Updated: Aug 9, 2018



It’s not a secret that I believe horses to be the most magnificent animal on our planet, and I know thousands of fellow equestrians would agree with me. It's therefore not a surprise that I would combine two of the loves of my life - horses and photography - into equine photography.


I'm often asked what is required to photograph horses, so I have provided a few simple tips for you to get started on taking the best equine photography images of your horse possible.


Equipment

A decent DSLR and a telephoto lens of at least 135mm will be ample. The pincushion distortion a telephoto lens creates works very well on horse motifs and will make the horse look more compact and elegant. For professional equine photography I use and recommend:

Canon 135mm f/2.0: This lens is perfect for portraits of a horse and its owner. It produces a really nice bokeh, is fast and pin sharp. Canon 70-200mm f/2.8: This is my go to lens for just about everything else. It's super fast, especially for horses in movement as this lens has more flexibility than the prime 135mm lens. Canon 5D Mark II, III, IV or 1DX: As a professional the camera body is as important as the lens. For an equine photo session you’ll need a fast camera, a good noise performance (especially when shooting action motifs in bad weather) and, of course, a fine sensor for high quality images.

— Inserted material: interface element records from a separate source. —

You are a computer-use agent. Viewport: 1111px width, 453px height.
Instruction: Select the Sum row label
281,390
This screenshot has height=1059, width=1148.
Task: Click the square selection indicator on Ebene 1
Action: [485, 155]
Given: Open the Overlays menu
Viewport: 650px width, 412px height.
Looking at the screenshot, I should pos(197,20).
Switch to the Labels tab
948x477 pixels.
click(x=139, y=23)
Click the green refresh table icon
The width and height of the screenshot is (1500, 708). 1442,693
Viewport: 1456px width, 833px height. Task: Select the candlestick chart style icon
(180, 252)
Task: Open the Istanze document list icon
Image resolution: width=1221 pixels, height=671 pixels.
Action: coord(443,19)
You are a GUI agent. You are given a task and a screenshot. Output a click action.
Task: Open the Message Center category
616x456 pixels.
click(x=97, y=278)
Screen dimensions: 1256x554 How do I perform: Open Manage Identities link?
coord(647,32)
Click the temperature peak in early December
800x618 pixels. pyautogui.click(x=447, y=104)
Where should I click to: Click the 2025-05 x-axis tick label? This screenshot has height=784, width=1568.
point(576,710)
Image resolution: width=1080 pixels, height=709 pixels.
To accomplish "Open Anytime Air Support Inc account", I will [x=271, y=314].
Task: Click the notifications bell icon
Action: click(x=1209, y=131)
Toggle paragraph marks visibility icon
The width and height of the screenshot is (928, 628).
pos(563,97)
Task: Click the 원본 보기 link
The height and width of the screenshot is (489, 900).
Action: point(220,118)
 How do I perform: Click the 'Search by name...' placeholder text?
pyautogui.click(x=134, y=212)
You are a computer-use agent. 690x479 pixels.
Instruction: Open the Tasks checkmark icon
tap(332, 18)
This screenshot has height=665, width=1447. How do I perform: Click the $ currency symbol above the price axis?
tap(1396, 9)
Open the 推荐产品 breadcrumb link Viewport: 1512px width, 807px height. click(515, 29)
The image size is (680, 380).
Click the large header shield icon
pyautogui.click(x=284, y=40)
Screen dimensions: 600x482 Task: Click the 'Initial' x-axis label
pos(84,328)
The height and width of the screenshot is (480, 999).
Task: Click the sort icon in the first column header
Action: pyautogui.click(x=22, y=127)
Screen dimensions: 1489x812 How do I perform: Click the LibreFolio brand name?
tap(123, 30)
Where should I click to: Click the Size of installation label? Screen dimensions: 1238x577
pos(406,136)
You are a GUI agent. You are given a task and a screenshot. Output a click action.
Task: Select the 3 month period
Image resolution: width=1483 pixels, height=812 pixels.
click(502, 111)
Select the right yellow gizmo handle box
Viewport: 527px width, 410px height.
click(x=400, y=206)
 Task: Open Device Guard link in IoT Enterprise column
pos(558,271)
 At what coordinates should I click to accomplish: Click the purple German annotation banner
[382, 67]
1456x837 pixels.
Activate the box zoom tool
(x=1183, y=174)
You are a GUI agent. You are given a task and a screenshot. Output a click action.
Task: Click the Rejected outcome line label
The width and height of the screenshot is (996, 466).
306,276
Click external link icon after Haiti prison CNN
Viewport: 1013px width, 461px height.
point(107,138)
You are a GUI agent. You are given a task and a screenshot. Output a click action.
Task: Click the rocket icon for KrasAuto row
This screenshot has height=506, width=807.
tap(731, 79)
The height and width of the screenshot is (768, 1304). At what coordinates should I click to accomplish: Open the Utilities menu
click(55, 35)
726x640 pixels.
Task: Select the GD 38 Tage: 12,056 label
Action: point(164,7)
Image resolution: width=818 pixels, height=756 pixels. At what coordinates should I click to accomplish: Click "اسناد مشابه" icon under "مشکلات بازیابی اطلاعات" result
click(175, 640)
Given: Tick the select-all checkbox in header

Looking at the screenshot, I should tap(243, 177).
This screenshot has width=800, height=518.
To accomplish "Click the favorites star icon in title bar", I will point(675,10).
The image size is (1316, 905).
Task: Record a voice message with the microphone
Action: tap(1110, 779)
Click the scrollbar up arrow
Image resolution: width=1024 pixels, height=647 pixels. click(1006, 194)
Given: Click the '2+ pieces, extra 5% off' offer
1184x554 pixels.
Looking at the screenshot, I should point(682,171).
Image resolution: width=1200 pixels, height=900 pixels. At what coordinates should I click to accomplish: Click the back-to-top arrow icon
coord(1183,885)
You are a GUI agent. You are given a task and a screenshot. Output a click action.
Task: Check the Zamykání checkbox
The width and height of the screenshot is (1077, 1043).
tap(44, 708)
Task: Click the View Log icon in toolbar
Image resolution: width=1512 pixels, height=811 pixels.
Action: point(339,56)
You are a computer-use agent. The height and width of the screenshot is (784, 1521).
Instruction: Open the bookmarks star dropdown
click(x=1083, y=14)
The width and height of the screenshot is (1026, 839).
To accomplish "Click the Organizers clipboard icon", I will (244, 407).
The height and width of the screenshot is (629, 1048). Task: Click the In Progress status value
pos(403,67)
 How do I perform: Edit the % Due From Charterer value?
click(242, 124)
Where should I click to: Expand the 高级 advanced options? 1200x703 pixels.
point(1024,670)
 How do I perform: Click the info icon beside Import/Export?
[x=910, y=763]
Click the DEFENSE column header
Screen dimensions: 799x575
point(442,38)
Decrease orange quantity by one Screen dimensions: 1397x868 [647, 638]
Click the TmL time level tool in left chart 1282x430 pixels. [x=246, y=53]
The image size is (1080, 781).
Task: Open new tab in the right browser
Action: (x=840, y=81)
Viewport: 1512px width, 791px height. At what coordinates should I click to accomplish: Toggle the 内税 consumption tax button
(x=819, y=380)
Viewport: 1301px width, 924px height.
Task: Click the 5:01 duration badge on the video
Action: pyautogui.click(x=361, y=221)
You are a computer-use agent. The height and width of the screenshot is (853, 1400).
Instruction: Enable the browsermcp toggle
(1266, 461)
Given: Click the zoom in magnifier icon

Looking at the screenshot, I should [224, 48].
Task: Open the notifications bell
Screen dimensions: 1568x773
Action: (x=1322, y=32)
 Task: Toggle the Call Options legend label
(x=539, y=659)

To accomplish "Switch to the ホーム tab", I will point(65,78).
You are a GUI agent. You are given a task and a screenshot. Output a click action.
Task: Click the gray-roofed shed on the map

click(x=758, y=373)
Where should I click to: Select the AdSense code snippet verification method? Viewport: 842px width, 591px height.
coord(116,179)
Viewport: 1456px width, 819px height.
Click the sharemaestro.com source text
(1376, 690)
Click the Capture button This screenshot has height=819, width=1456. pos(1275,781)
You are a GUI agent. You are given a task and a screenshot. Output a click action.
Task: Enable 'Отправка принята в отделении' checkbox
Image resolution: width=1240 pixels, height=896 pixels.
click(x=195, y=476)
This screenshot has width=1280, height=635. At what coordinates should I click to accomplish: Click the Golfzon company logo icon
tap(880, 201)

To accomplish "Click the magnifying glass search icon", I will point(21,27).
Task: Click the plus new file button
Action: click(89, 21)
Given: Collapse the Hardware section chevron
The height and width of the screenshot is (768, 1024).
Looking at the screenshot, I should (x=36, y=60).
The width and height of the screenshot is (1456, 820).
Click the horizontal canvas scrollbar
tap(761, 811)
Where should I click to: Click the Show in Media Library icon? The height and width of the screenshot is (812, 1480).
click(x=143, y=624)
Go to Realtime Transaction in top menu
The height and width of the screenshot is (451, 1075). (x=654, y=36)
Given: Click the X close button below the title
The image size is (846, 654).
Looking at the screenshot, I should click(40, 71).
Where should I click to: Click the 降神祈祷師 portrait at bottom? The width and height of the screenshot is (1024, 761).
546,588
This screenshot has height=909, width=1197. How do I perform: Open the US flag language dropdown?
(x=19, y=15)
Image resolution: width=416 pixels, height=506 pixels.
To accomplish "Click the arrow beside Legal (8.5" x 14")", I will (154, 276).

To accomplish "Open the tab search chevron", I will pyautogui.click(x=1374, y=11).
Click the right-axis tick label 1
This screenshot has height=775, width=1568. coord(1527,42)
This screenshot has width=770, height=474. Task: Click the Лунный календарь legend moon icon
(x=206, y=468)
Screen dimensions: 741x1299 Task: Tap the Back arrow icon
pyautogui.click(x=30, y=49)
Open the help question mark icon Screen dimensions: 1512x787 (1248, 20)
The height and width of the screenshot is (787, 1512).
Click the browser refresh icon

Use the best times of the day

Lighting is the key in all photography. Early morning light, half an hour after sunrise, and the light an hour or so before sunset (referred to as Golden Hour) can help you to shoot some truly exquisite photographs.

Depending on the weather, when the sun is at its highest in the sky it can be tricky as you’ll find the light casts quite a bit of shadow.

Overcast days are often the best for shooting sharp, clean shots.

Where to shoot is often out of your control, and indoor arenas can be challenging due to the lack of natural light, however many of the latest professional DSLRs have fantastic low light options.

I avoid using flash, for obvious reasons. If I am to provide lighting it is via a studio light box, which I may choose to use in some of my horse portraiture sessions.


Look for good lighting. Choose light, golden areas like a sand arena to reflect light back up on the horse and rider

Choose your backgrounds

I prefer to put some distance between the background and the horse. This is called depth-of-field. Avoid placing the horse right up against hedges or trees. If a tree is in the background, with a good depth-of-field, ensure there are no branches sticking out above the horse's head as you look through the lens. This can save a lot of post editing time afterwards! Look for areas that reflect light. For example, arena surfaces can play havoc with shots as dark rubber surfaces suck the life out of photos. Find light, golden surfaces that will reflect light up onto the horse and/or rider.


Get those ears forward

Ask someone to stand out of sight and make a noise while everyone else is quiet.

If the horse can’t see where the noise is coming from, he’ll use his ears to find it.

Be sure to send your sound maker in the direction you want the ears to point and take care not to startle the horse or upset him.


Photographing the perfect jump

I lock onto the horse's eye as I'm following her before she approaches the jump. This enables the sharpness and clarity of the shot. Knowing the precise moment to press the shutter button as the hooves rise over the jump comes with practice but your camera’s frame rate can help. The quicker its rate, the more frames it can shoot in a short period of time from which you'll have a range of varying jump shots to choose from. 


Preparing your models

If you're photographing for others, the amount of preparation is completely up to you (or the horse's owner).  If you are photographing different horse breeds, it's a good idea to research the breed type and their characteristics. I'd suggest to the owner they present the horse as they would do in preparation for a show or competition. For example, clean, clipped, hooves painted, make up and ensure any gear the horse will be wearing is clean and oiled also. For your human, suggest several outfit changes, emphasising they dress appropriately for the weather and season. I always recommend they have their hair and make-up professionally done, however it is important they feel the most comfortable in themselves.


Seize the moment

While the above guidelines are great, always be on the lookout for opportunities to express your creativity. If you see a beautiful shot, take it! It doesn't matter if the lighting, background or clothing isn't right. Often what can make a winning photo is the emotion displayed within it. And remember to have fun!


If you see a beautiful shot, take it! Go with your gut instincts. Some of my most treasured images have been when I felt the moment to be right, despite the conditions.